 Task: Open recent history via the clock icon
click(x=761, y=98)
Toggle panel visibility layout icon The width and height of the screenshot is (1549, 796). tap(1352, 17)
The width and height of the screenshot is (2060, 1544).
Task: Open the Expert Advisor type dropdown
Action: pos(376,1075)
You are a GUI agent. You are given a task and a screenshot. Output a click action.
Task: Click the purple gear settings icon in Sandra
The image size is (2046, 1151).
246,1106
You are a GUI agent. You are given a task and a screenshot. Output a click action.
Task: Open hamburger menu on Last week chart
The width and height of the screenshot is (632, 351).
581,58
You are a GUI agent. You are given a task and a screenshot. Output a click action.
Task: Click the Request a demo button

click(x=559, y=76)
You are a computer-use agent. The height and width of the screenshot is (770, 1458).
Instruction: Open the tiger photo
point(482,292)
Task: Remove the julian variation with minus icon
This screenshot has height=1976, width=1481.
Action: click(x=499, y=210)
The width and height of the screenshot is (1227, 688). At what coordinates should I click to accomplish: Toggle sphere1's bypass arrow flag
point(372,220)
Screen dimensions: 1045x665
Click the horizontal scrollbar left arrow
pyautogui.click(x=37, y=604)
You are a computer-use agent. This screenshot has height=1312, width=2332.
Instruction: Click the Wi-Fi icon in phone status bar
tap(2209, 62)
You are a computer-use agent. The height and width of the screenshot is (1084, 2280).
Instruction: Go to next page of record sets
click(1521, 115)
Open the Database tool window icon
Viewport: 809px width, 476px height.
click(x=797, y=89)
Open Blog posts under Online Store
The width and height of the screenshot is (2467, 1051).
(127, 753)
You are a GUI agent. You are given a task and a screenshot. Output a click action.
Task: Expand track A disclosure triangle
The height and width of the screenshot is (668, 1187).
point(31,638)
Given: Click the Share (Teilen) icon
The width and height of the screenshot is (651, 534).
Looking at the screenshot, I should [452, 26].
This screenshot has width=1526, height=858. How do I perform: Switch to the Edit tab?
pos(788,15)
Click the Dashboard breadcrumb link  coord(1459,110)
----
TASK INSTRUCTIONS »
Lines from the one holding "Screen dimensions: 1045x665" through the last line of the material are to be repeated exactly; no other lines belong in the answer.

RESPONSE FOR THIS EXERCISE »
Screen dimensions: 1045x665
Click the horizontal scrollbar left arrow
pyautogui.click(x=37, y=604)
You are a computer-use agent. This screenshot has height=1312, width=2332.
Instruction: Click the Wi-Fi icon in phone status bar
tap(2209, 62)
You are a computer-use agent. The height and width of the screenshot is (1084, 2280).
Instruction: Go to next page of record sets
click(1521, 115)
Open the Database tool window icon
Viewport: 809px width, 476px height.
click(x=797, y=89)
Open Blog posts under Online Store
The width and height of the screenshot is (2467, 1051).
(127, 753)
You are a GUI agent. You are given a task and a screenshot. Output a click action.
Task: Expand track A disclosure triangle
The height and width of the screenshot is (668, 1187).
point(31,638)
Given: Click the Share (Teilen) icon
The width and height of the screenshot is (651, 534).
Looking at the screenshot, I should [452, 26].
This screenshot has width=1526, height=858. How do I perform: Switch to the Edit tab?
pos(788,15)
Click the Dashboard breadcrumb link  coord(1459,110)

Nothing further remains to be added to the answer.